**GOAL OF THE EXERCISE:**
Reproduce the lines between the line holding "Viewport: 1024px width, 619px" and the line holding "(1012, 318)", inclusive, and nothing else.

(Stored dataset items)

···

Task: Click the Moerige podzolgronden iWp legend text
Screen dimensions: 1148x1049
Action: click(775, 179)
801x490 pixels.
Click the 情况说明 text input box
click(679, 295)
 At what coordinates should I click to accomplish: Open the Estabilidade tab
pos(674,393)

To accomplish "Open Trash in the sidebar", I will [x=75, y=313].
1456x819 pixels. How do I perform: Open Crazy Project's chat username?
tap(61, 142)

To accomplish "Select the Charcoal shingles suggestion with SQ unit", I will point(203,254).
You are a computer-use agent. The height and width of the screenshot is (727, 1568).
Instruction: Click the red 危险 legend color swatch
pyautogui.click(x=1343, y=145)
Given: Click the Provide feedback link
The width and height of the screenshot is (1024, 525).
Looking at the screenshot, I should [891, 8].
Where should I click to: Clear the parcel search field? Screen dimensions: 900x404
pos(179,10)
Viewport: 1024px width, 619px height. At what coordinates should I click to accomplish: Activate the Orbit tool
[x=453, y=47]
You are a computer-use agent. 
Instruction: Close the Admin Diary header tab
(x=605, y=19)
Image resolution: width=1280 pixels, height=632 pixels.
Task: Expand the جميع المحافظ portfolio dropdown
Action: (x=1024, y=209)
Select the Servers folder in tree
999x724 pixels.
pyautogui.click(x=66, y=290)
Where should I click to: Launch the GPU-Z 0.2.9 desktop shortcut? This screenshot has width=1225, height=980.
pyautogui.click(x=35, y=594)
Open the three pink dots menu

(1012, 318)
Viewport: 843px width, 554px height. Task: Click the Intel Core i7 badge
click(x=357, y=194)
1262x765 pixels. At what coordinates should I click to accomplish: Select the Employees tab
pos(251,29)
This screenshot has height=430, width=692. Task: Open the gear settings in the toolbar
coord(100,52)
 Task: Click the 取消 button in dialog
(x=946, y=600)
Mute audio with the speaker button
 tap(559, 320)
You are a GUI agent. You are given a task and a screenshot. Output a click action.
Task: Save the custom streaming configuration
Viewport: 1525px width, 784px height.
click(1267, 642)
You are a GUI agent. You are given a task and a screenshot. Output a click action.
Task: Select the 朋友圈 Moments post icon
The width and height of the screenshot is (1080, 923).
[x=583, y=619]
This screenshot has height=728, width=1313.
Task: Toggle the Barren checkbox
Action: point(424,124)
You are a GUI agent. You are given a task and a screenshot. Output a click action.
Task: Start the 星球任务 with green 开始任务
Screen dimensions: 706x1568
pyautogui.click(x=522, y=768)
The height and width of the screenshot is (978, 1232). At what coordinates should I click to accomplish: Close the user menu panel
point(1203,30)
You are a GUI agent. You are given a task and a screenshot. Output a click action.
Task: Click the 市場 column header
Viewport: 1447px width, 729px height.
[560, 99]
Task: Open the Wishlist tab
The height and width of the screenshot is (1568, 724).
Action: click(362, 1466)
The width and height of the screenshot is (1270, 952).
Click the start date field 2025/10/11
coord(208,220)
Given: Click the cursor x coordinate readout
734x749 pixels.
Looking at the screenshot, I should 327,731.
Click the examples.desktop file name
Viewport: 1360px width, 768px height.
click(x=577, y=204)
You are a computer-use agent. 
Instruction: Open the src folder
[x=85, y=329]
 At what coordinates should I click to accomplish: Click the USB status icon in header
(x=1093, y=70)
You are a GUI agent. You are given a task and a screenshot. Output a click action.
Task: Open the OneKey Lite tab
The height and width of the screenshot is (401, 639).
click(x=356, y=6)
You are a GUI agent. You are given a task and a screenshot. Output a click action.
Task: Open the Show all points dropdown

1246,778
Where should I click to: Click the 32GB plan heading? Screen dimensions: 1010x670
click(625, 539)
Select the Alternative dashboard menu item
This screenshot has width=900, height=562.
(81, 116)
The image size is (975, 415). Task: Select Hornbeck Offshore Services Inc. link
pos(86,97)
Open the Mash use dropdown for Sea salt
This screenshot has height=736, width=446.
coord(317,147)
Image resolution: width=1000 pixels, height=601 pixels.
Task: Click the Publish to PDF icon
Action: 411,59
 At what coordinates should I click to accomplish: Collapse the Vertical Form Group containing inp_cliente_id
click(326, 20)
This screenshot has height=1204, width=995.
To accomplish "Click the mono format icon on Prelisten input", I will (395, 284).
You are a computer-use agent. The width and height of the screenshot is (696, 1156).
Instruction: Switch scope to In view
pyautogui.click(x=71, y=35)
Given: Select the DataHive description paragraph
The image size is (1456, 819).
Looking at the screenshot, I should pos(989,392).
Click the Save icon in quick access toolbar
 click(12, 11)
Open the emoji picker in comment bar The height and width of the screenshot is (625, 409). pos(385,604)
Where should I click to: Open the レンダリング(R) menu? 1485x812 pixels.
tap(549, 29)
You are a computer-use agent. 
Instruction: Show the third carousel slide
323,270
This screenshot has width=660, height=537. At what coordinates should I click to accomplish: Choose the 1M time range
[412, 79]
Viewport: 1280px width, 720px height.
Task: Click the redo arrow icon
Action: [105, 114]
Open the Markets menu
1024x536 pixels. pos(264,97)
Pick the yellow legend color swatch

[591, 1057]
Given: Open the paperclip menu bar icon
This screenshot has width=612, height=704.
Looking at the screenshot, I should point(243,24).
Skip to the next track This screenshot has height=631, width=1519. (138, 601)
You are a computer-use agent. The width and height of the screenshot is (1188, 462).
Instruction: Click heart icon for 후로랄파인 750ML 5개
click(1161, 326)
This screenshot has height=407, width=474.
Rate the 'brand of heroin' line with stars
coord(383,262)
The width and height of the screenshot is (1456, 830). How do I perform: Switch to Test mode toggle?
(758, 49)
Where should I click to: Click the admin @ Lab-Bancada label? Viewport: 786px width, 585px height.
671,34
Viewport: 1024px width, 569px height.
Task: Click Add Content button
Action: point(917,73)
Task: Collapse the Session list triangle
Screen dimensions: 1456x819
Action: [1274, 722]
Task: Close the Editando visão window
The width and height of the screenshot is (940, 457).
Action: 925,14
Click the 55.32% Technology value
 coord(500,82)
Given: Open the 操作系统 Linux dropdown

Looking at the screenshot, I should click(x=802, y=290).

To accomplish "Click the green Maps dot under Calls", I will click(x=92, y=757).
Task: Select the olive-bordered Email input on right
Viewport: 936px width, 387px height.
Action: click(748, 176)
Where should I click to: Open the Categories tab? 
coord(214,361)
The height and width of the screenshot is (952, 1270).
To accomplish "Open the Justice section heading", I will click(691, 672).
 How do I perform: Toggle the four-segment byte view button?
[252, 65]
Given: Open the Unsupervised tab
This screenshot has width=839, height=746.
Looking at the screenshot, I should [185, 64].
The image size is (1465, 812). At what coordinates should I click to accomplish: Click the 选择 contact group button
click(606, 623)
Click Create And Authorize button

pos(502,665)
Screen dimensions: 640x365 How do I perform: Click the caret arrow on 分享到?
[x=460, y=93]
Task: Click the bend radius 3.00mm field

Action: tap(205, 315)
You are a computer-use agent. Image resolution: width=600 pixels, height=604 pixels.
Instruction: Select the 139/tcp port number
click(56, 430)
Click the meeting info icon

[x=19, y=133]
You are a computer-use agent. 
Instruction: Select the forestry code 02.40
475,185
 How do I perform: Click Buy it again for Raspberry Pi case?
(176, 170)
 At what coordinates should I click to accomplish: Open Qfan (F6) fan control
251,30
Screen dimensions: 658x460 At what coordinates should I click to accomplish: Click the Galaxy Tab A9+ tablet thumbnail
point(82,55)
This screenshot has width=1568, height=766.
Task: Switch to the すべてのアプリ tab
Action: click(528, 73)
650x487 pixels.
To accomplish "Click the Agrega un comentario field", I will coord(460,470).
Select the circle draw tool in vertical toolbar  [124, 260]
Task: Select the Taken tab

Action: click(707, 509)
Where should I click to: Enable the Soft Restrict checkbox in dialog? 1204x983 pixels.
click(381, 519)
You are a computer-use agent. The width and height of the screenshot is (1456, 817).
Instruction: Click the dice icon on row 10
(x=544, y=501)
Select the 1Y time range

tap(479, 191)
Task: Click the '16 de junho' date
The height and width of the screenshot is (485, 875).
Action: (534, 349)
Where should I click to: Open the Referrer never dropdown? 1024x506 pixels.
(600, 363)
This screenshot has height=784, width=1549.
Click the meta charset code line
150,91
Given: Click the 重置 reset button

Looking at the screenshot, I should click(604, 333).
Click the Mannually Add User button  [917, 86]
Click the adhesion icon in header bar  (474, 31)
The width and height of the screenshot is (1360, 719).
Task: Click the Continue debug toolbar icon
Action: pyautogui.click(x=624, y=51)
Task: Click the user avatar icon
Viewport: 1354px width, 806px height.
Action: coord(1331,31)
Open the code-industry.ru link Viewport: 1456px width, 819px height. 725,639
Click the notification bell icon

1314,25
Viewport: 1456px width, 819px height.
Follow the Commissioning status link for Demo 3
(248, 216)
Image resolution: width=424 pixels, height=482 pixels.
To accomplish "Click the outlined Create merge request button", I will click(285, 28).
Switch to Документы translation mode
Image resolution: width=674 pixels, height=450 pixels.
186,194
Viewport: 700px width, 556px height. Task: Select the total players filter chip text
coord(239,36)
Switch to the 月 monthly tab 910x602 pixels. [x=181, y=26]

···

**WORKED SOLUTION:**
Viewport: 1024px width, 619px height. At what coordinates should I click to accomplish: Activate the Orbit tool
[x=453, y=47]
You are a computer-use agent. 
Instruction: Close the Admin Diary header tab
(x=605, y=19)
Image resolution: width=1280 pixels, height=632 pixels.
Task: Expand the جميع المحافظ portfolio dropdown
Action: (x=1024, y=209)
Select the Servers folder in tree
999x724 pixels.
pyautogui.click(x=66, y=290)
Where should I click to: Launch the GPU-Z 0.2.9 desktop shortcut? This screenshot has width=1225, height=980.
pyautogui.click(x=35, y=594)
Open the three pink dots menu

(1012, 318)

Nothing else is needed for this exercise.